# The exercise
Update the data below by replacing every "Link to" with "Go to" and leaving everything else unchanged. Leave the pictures out of your answer.

# Pointing data for screenshots
------------------------------
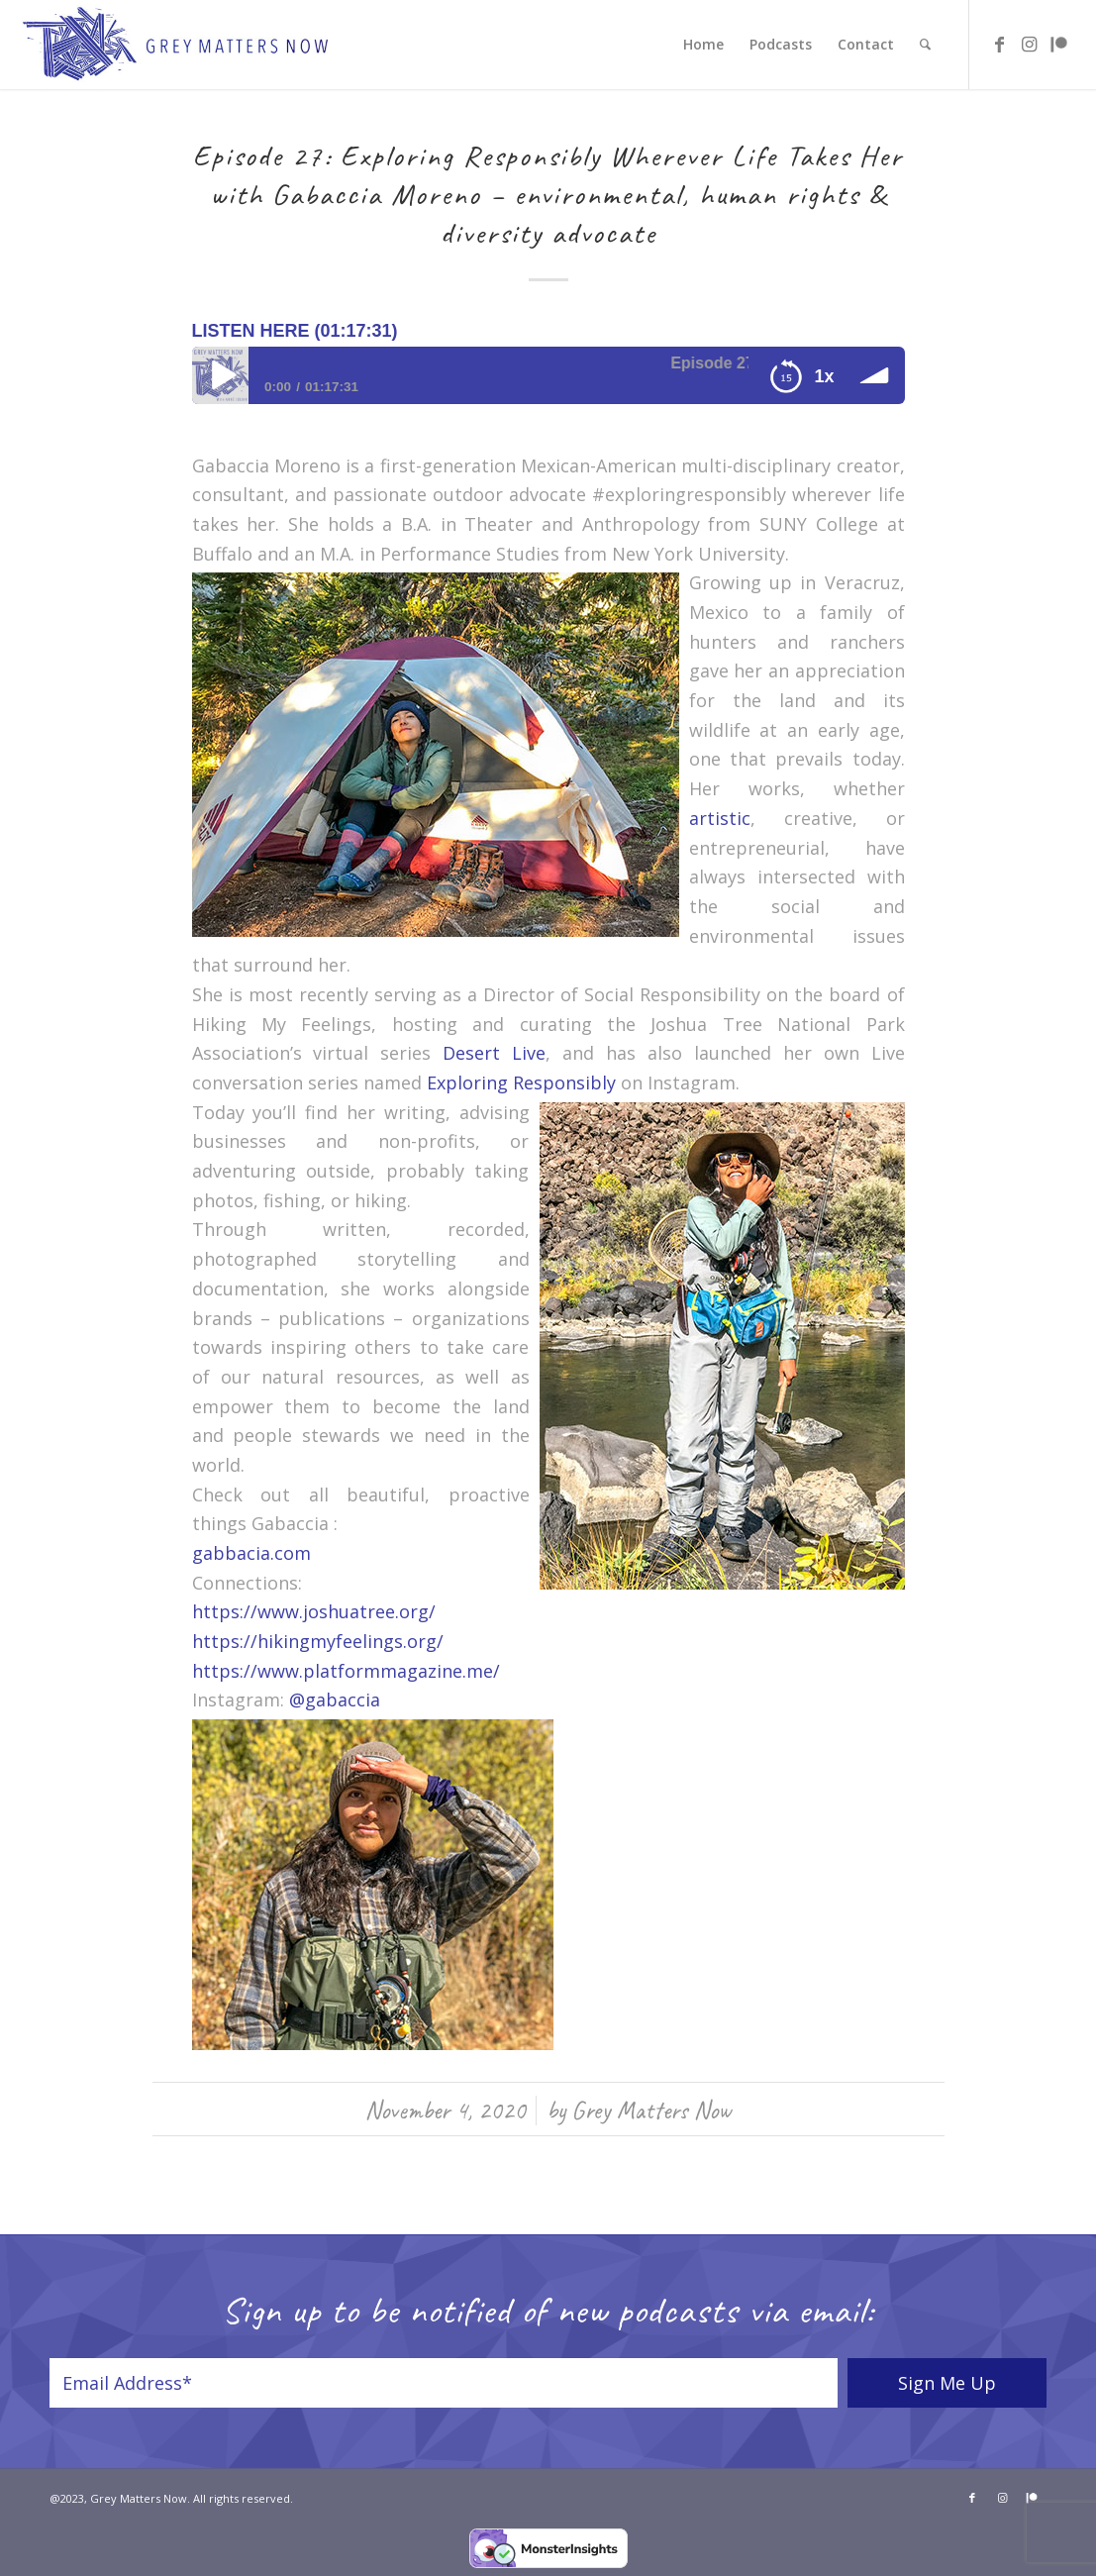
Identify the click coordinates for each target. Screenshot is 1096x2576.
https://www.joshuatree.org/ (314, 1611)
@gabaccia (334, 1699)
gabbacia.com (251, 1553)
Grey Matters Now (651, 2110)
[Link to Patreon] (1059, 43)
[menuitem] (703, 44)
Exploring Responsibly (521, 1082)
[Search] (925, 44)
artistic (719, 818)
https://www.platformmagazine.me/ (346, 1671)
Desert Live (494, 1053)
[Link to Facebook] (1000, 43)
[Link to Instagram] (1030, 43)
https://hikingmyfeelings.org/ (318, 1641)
------------------------------
# Output for this task
Identify the click coordinates for each target. Screenshot is 1096x2576.
https://www.joshuatree.org/ (314, 1611)
@gabaccia (334, 1699)
gabbacia.com (251, 1553)
Grey Matters Now (651, 2110)
[Go to Patreon] (1059, 43)
[menuitem] (703, 44)
Exploring Responsibly (521, 1082)
[Search] (925, 44)
artistic (719, 818)
https://www.platformmagazine.me/ (346, 1671)
Desert Live (494, 1053)
[Go to Facebook] (1000, 43)
[Go to Instagram] (1030, 43)
https://hikingmyfeelings.org/ (318, 1641)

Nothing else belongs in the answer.